Les missions des conseillers régionaux délégués sont également redistribuées. Les deux remplaçants des démissionnaires, le Montbéliardais Eric Lançon, et Jurassien Willy Bourgeois, s'occuperont de sport et de préparation des Jeux olympiques 2024 pour le premier, d'économie numérique pour le second. Lançon est agrégé d'éducation physique, Bourgeois a été responsable des relations avec la presse d'Arnaud Montebourg...

« Notre industrie se relève »

En ouvrant la session de rentrée du conseil régional, vendredi 13 octobre, Marie-Guite Dufay se « réjouit » que « pour la première fois depuis 2011, l'industrie crée à nouveau des emplois stables (...) Notre région beaucoup souffert [de la crise mondiale], mais notre industrie se relève. Je vois partout des entreprises qui investissent, innovent, se heurtent aussi à la difficulté de trouver des compétences, ce qui renforce notre détermination à agir sur la formation et l'orientation, et la sensibilisation des parents et des enseignants aux métiers de l'industrie. Nous aurons une campagne de communication en début d'année sur ce sujet ».

La présidente insiste aussi sur un budget de l'agriculture qui, avec 5 millions supplémentaires, a le plus augmenté de tous. Elle défend la « structuration des filières pour produire plus de valeur ajoutée et mieux la répartir », dit vouloir « favoriser l'alimentation à partir de produits locaux » avec un objectif pour les cantines [des lycées] de 50% de produits locaux et 20% de produits bio. Ce « et » change pas mal de choses par rapport à ceux qui confondent local et bio en mettant un « ou » entre les deux mots dans leur communication, on songe par exemple à la ville de Besançon.

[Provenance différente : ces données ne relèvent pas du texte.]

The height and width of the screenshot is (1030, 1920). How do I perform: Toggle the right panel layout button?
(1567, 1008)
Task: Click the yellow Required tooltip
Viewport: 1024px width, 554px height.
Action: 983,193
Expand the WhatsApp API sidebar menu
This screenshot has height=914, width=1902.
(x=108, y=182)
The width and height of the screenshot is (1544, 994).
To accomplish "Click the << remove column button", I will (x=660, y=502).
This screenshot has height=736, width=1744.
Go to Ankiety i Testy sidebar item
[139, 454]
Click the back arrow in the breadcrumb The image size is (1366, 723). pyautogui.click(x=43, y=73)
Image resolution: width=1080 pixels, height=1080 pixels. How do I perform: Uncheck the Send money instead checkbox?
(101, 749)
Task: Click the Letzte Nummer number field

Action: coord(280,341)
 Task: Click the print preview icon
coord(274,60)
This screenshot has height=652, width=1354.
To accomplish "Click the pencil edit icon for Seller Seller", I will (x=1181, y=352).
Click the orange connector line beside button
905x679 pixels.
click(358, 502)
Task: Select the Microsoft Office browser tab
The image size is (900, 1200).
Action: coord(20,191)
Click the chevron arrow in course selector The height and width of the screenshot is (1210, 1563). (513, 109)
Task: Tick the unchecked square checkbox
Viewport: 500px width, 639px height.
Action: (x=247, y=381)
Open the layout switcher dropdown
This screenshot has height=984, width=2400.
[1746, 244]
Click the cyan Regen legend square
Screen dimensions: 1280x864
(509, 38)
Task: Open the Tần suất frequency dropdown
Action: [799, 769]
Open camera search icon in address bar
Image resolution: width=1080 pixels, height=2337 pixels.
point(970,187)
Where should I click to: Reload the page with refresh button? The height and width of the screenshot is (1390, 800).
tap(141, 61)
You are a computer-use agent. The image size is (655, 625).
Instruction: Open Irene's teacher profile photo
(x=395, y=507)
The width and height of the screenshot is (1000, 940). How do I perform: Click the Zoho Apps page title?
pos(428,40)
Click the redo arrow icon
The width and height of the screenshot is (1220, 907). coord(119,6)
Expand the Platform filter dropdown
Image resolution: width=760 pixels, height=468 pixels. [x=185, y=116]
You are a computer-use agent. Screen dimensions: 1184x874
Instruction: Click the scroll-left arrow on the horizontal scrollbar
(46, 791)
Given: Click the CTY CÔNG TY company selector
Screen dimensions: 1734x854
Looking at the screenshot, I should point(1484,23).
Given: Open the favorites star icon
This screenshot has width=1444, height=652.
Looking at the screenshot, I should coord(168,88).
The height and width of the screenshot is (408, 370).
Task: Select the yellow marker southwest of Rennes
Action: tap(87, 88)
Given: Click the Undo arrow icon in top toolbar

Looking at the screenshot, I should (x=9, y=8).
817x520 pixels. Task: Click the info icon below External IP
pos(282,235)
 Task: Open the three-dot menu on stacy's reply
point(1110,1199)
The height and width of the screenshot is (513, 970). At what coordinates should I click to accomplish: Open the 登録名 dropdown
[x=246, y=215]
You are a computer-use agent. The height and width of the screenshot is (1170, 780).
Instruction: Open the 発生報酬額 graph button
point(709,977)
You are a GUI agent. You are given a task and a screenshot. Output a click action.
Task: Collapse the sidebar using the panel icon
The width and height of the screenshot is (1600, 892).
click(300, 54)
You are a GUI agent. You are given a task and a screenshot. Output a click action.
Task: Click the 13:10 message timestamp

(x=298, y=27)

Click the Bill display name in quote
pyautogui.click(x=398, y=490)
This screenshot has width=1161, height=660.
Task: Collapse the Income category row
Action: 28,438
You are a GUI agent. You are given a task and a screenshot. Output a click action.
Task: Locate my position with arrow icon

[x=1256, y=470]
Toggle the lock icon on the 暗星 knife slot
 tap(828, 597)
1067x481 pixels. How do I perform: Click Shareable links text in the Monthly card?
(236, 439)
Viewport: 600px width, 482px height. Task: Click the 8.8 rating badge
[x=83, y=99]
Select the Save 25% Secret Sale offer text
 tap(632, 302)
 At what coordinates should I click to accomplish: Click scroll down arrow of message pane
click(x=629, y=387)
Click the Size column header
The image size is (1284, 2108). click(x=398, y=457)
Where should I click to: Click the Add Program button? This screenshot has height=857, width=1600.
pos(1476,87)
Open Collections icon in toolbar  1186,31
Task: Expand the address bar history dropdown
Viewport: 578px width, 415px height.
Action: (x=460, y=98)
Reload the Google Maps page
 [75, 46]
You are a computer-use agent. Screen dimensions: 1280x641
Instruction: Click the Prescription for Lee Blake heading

Dialogue rompu avec l'Etat, mais pas au niveau local...

Si l'on s'interrogeait sur son positionnement vis à vis de la macronie, on est désormais fixé : elle est dans une opposition, disons raisonnée. Elle dénonce la « décision brutale du gouvernement » de diminuer la dotation aux régions, soit 20 millions de moins pour la Bourgogne-Franche-Comté. « Je suis solidaire de la colère de l'ensemble des régions », ajoute-t-elle à un discours écrit à peine plus soft : « la méthode n'est pas bonne... Les présidents de régions ont tendu la main au gouvernement pour négocier sur la façon dont la dotation dont nous avons bénéficié en 2017 pourrait être intégrée de façon pérenne à la fraction de TVA dont les régions bénéficieront demain... Pour l'heure, le dialogue est rompu entre Régions de France et l'État. J'ai fait savoir à Mme la préfète que ce dialogue est maintenu au niveau local tant nous avons besoin d'avancer ensemble... »

Ce dialogue est également facilité par les bonnes relations que la présidente entretient avec François Patriat, l'ancien président socialiste de la région Bourgogne, qui préside désormais le groupe des sénateurs LREM. Tous deux se sont montrés ensemble à l'heure de la pause-déjeuner... 

François Sauvadet, le président du groupe LR-UDI-DVD, est moins incisif que d'habitude. Il compatit aux deux « départs qui ne sont pas des moindres » dans l'exécutif. Il évoque la baisse de l'investissement de 3,3% décelée par la Caisse des dépôts. Il souligne « l'ambiguïté » de la position du gouvernement sur Alstom : « il nous vend une fusion entre égaux, or il y a un acheteur et un acheté ». Il conseille à Marie-Guite Dufay de rencontrer les dirigeants de Siemens et Alstom, de « parler avec la région Grand Est ». Elle lui répondra plus tard : « mieux vaut qu'on participe à la constitution d'un groupe européen plutôt qu'être absorbés un jour par des Chinois... »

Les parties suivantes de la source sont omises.